- Text excerpt
#####
Sipped Ink vol 3 issue 6

A Little Life — Week 6

Writing these letters on a weekly basis has a strange way of breaking the book up along arbitrary 80-page fault-lines that don’t naturally exist within the text. Whilst last week’s reading seemed almost entirely consumed with the cataloguing of Jude’s exploitation as a child, it feels as though this week has dealt almost exclusively with the relationship between Jude & Willem. It’s testament to Yanagihara’s skill in constructing the book, however, that the same major themes are still at play within the microcosm of the relationship.

To understand Jude & Willem’s relationship — and particularly to understand it from Jude’s vantage point — we first have to understand the extent of the damage that his time with Brother Luke, and later with Caleb, has wrought.

The primary source of this damage is, of course, the horrific things Luke forces Jude to do as a child. Yanagihara explores the legacy of this sexual abuse as it manifests in Jude’s adulthood with sensitivity and a keen sense of what it might feel like to live with a deep-seated emotional trauma.
#####
- Data provided
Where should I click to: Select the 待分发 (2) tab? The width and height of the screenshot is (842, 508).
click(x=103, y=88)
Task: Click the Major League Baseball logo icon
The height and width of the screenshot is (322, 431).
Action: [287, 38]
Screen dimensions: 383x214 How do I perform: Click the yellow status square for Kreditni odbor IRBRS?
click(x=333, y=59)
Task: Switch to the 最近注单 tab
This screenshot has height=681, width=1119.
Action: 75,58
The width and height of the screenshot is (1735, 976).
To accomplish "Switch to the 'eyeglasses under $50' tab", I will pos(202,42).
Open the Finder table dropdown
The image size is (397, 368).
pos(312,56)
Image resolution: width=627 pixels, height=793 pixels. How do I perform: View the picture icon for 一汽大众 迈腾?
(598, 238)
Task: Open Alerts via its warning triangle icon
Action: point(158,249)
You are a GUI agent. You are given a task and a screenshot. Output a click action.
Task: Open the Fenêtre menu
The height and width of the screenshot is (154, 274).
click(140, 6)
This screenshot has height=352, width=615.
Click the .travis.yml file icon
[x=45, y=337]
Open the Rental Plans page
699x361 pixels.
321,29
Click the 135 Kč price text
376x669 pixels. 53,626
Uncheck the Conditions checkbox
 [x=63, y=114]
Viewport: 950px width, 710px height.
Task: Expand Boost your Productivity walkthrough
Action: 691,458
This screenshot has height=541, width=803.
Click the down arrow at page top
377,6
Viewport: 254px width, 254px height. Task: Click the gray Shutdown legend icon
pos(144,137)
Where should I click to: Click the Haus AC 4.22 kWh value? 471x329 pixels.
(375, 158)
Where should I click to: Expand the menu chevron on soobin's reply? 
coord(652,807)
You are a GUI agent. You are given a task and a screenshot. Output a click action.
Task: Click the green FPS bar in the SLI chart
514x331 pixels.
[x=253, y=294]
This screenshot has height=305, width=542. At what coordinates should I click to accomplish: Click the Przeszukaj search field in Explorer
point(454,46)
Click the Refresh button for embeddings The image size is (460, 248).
#####
- Exercise description
Retype the Sipped Ink letter on A Little Life in full, word for word. The entries come from a different source than the Sipped Ink letter.

- Response to the task
Sipped Ink vol 3 issue 6

A Little Life — Week 6

Writing these letters on a weekly basis has a strange way of breaking the book up along arbitrary 80-page fault-lines that don’t naturally exist within the text. Whilst last week’s reading seemed almost entirely consumed with the cataloguing of Jude’s exploitation as a child, it feels as though this week has dealt almost exclusively with the relationship between Jude & Willem. It’s testament to Yanagihara’s skill in constructing the book, however, that the same major themes are still at play within the microcosm of the relationship.

To understand Jude & Willem’s relationship — and particularly to understand it from Jude’s vantage point — we first have to understand the extent of the damage that his time with Brother Luke, and later with Caleb, has wrought.

The primary source of this damage is, of course, the horrific things Luke forces Jude to do as a child. Yanagihara explores the legacy of this sexual abuse as it manifests in Jude’s adulthood with sensitivity and a keen sense of what it might feel like to live with a deep-seated emotional trauma.